Immunofluorescence Analysis
Cells stably transfected with CuNHE3 at passage 5 were seeded on 12 mm-diameter polycarbonate Transwell membrane inserts (Corning, pore size: 0.4 µm) in 12 well culture plates at 2 × 105 cells/insert and grown to confluence in EMEM-puro with twice weekly media changes. After 2 weeks, cells were changed to fresh EMEM-puro ± 300 µg/mL cumate and incubated at 37 °C for an additional 6 days. Cells on membranes were fixed with 4% paraformaldehyde in PBS at room temperature for 15 min and permeabilized with 0.1% Triton X-100 (Sigma, St. Louis, MO) in PBS for 10 min, then blocked with 5% normal goat serum (NGS) in PBS. Cells were incubated overnight at 4 °C with 500 ng/mL rat anti-HA (clone 3F10, Roche, Indianapolis, IN) and 2 µg/mL rabbit anti NHE3 (Santa Cruz, Santa Cruz, CA) in PBS containing 1% NGS added to both the upper and lower chambers of the Transwell. After washing with PBS, cells were incubated at room temperature in the dark for 2 h with 4 µg/mL Alexa Fluor 488 goat anti-rat (Invitrogen) and 4 µg/mL Alexa Fluor 594 goat anti-rabbit (Invitrogen) in PBS containing 0.1 µg/mL DAPI (Sigma), then washed with PBS. Membranes were cut from the Transwells and mounted cell side up on a slide with ProLong Gold Antifade Reagent without DAPI (Invitrogen).
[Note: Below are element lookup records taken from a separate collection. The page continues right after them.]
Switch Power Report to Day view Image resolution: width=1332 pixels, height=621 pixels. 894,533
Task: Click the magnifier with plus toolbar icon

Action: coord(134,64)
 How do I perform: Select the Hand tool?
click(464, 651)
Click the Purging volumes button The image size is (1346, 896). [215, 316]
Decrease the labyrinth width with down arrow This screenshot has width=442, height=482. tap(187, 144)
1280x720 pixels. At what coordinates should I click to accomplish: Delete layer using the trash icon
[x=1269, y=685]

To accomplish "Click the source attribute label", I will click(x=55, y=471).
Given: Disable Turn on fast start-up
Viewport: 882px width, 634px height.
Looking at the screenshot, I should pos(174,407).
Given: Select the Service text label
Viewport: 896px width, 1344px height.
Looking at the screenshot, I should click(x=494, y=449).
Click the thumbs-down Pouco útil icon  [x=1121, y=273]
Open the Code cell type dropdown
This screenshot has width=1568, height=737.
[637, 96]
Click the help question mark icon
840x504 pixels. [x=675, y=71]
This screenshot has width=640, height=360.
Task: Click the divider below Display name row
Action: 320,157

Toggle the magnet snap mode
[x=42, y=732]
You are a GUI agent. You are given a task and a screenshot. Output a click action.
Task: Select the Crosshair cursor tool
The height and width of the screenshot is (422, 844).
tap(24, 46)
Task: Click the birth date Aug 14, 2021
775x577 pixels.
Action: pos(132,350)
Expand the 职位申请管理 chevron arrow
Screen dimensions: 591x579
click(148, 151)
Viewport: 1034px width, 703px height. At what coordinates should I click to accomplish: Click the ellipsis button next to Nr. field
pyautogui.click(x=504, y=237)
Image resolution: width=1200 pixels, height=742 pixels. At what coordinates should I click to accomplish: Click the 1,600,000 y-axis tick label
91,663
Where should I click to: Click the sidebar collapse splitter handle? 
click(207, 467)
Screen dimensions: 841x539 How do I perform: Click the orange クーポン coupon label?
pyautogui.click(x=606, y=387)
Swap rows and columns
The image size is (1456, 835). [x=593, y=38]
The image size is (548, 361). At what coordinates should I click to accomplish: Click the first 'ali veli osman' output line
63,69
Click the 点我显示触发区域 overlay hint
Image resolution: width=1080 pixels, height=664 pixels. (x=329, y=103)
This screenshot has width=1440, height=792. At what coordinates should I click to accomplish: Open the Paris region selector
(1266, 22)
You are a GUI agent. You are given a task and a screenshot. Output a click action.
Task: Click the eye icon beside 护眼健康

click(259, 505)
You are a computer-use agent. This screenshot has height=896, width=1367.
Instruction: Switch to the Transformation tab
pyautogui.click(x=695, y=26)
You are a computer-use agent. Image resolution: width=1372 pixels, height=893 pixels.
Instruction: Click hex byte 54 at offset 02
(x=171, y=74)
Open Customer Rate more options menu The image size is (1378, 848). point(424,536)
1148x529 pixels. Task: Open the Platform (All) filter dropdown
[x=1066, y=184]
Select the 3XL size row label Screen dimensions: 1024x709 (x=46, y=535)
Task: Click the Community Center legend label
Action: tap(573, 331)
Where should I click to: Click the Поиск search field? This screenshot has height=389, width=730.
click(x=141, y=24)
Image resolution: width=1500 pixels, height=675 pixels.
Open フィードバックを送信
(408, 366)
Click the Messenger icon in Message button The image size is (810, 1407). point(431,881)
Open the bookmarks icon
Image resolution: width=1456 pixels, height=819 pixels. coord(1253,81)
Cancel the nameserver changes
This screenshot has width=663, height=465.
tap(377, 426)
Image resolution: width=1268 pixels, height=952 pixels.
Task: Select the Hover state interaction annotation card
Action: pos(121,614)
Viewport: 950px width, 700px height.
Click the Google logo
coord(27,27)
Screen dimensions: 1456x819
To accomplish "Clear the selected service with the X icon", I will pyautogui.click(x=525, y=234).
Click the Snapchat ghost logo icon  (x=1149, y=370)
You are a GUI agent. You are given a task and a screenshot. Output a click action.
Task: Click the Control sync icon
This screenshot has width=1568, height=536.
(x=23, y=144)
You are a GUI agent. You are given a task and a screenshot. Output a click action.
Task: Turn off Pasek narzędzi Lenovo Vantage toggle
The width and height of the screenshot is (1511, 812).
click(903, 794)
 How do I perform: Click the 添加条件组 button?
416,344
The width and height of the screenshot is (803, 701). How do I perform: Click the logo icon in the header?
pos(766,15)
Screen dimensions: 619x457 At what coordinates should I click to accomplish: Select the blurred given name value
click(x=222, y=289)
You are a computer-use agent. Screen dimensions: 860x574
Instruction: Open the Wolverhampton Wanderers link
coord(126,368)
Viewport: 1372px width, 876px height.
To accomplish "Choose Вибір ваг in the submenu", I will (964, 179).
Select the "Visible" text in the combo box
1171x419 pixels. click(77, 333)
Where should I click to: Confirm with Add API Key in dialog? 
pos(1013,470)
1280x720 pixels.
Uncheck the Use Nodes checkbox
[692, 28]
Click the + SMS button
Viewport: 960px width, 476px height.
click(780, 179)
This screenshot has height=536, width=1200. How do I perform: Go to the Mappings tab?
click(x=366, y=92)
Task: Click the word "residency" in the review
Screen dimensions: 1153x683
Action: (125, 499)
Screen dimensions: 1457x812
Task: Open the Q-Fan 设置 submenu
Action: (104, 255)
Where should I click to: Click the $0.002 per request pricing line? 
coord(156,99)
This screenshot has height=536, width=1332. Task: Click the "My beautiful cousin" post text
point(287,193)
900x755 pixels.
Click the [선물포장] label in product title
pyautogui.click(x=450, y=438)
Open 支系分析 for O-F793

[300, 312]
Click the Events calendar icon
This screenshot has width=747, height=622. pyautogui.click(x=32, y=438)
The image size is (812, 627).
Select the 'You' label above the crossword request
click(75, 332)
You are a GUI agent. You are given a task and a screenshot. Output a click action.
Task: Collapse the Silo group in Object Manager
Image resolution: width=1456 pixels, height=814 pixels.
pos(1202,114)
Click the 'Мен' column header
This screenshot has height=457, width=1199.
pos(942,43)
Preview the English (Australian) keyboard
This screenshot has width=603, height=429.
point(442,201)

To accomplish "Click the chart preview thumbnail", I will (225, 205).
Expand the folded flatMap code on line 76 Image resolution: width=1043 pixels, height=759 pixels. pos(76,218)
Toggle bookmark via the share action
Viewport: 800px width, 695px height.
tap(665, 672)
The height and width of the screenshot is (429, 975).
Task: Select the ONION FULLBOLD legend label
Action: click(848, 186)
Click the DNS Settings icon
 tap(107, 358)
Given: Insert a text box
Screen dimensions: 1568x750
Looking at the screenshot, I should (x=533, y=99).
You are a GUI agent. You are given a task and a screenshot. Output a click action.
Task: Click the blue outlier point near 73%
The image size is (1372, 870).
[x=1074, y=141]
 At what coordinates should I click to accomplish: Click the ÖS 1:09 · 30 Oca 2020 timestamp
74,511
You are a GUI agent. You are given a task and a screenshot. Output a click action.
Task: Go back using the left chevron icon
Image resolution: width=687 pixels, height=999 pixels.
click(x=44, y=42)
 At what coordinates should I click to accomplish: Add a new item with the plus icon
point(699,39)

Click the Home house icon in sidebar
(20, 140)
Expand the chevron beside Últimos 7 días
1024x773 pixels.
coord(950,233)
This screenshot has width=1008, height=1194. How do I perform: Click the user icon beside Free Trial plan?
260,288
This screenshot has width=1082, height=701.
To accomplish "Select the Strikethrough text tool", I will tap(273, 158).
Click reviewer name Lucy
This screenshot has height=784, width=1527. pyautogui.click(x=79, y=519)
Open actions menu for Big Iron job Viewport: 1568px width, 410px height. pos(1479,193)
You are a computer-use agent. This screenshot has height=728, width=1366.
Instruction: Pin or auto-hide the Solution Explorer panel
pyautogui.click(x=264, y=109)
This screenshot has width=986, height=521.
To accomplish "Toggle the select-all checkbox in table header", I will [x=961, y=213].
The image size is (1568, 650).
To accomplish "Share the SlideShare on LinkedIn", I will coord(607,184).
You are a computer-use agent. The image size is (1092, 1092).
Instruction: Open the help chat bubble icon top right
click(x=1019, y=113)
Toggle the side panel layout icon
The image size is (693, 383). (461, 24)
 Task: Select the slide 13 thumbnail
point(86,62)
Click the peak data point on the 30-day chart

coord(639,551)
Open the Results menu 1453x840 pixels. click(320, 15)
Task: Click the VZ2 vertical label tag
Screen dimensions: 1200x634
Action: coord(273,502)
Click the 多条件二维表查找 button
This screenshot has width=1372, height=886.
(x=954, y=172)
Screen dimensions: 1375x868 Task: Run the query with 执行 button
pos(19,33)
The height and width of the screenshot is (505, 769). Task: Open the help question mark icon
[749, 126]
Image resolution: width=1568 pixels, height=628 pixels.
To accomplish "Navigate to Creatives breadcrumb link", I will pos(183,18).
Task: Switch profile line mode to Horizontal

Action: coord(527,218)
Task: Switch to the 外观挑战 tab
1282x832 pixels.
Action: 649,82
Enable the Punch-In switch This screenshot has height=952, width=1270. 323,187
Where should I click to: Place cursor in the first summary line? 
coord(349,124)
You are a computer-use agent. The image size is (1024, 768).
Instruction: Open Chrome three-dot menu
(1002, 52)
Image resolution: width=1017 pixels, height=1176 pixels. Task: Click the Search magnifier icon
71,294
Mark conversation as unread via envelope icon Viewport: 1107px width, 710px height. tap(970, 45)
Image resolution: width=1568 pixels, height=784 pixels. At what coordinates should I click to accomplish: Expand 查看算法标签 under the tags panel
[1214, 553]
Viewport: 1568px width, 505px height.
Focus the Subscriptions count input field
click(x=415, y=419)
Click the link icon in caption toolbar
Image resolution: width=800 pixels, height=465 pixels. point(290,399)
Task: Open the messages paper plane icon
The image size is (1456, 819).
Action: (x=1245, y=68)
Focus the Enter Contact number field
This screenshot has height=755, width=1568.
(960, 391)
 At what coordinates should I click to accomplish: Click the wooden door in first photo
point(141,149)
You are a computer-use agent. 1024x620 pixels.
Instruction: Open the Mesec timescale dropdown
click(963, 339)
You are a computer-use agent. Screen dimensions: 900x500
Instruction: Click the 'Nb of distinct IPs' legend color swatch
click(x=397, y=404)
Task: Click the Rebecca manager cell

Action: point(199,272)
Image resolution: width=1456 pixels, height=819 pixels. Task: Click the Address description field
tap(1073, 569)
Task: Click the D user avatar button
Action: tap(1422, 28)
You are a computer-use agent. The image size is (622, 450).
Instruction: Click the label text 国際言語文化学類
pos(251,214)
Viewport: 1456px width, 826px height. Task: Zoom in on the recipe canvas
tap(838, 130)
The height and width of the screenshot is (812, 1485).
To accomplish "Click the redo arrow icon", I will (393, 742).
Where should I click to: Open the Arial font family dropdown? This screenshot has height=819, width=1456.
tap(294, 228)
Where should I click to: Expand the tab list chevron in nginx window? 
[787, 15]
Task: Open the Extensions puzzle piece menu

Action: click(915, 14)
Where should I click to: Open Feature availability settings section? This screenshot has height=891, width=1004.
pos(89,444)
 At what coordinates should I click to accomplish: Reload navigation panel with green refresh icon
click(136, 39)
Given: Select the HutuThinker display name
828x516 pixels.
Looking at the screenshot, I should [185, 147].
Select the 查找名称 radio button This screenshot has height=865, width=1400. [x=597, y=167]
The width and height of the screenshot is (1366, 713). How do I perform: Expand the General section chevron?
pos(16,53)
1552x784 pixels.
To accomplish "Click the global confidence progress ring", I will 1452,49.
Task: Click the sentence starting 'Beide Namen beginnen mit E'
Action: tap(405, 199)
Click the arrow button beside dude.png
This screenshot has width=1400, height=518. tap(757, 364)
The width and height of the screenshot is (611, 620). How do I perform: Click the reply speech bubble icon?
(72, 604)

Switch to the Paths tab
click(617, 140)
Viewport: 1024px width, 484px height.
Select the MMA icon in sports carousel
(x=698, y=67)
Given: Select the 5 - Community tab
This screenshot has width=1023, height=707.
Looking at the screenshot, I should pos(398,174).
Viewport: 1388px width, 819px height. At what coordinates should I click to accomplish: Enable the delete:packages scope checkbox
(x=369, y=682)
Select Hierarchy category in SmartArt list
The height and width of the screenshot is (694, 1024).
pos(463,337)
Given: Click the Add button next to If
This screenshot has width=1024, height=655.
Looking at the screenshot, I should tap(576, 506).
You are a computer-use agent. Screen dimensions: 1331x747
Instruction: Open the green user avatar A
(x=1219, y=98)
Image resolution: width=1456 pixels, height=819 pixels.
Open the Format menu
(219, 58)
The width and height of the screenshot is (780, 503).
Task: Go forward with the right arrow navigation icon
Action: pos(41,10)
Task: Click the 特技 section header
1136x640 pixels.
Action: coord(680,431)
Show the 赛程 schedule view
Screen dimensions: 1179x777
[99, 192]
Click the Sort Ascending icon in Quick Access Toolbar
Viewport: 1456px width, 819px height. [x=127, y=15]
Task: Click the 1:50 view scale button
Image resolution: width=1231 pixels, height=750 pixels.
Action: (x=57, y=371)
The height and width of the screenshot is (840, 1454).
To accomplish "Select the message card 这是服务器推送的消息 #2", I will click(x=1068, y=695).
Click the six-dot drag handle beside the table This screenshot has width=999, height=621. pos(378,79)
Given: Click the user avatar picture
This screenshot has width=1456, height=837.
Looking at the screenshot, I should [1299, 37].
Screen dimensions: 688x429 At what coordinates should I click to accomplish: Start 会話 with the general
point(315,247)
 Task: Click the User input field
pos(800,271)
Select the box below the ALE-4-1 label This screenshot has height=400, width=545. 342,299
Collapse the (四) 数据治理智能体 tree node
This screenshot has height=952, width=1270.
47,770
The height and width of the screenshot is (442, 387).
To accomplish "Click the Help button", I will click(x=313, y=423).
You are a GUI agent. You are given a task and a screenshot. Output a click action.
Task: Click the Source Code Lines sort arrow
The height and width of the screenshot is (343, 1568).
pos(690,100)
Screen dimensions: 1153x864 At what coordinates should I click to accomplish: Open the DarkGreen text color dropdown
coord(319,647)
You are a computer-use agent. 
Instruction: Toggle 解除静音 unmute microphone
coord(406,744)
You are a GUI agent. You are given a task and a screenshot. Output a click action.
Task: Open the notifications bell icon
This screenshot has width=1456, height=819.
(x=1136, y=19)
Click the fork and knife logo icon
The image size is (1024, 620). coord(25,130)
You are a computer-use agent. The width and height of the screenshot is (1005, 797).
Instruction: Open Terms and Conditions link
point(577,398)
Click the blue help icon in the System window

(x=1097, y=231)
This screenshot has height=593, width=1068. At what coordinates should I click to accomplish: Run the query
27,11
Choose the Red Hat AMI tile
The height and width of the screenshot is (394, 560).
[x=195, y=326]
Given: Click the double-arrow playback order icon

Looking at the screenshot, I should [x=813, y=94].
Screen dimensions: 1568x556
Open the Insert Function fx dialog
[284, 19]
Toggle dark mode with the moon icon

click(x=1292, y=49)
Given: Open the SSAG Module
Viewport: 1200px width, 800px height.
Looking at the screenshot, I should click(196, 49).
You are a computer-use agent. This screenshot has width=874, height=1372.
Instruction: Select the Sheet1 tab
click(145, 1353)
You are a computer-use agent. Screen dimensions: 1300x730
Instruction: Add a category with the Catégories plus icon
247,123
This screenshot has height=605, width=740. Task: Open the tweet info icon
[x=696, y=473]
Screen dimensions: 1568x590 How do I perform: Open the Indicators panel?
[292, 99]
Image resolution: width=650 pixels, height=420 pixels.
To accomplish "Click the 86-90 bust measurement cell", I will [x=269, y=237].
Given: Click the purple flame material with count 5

Images were collected with a 63X objective on an inverted LSM710 confocal microscope (Zeiss, Chester, VA). Untransfected cells or cells stably transfected with cAQP1 at passage 5 were seeded on coverslips in a 10 cm plate at 4 × 106 cells/plate. The next day, cells were fixed and permeabilized as described above, then blocked with 3% NGS and 3% BSA in PBS. Cells were incubated overnight at 4 °C with mouse anti-myc (clone 9E10, Vanderbilt Antibody and Protein Resource) 1:500 and rabbit anti-flag (Cell Signaling) 1:500 in blocking buffer. After washing with PBS, cells were incubated at room temperature in the dark for 3 h with 4 µg/mL Alexa Fluor 488 goat anti-mouse (Invitrogen) and 2 µg/mL Alexa Fluor 594 goat anti-rabbit in PBS containing 0.1 µg/mL DAPI, then washed with PBS. Coverslips were mounted with ProLong Gold Antifade Reagent without DAPI. Images were collected with a 40X objective on an AxioPlan 2 fluorescence microscope (Zeiss).
FACS Analysis of Double Transfectants
Transfected cells were expanded in EMEM-puro. All cells are resistant to puromycin, but only CuNHE3eAQP1 double-transfectants are eGFP positive. Stably transfected cells at passage 3 post-trasnfection were trypsinized, washed and resuspended at 5 × 106/mL in sorting medium (HBSS without phenol red supplemented with 5% BGS, 10 mM Hepes, 100 U/mL penicillin and 100 mg/mL streptomycin). GFP positive cells were isolated by fluorescence-activated cell sorting (FACS) on a FACSAria III cell sorter (BD Biosciences) into 24 well plates containing EMEM-puro supplemented with 10 mM Hepes at 10, 30, 100 or 300 cells/well. DAPI staining (1 µg/mL) was used to exclude dead cells from collection. Sorted cells were expanded and maintained in EMEM-puro. Out of 96 total wells, 89 independent clonal populations were established. Flow cytometry using intracellular staining for the FLAG tag on AQP1 and the HA tag on CuNHE3 identified the relative abundance and intensity of recombinant NHE3 and AQP1 expressed in these populations.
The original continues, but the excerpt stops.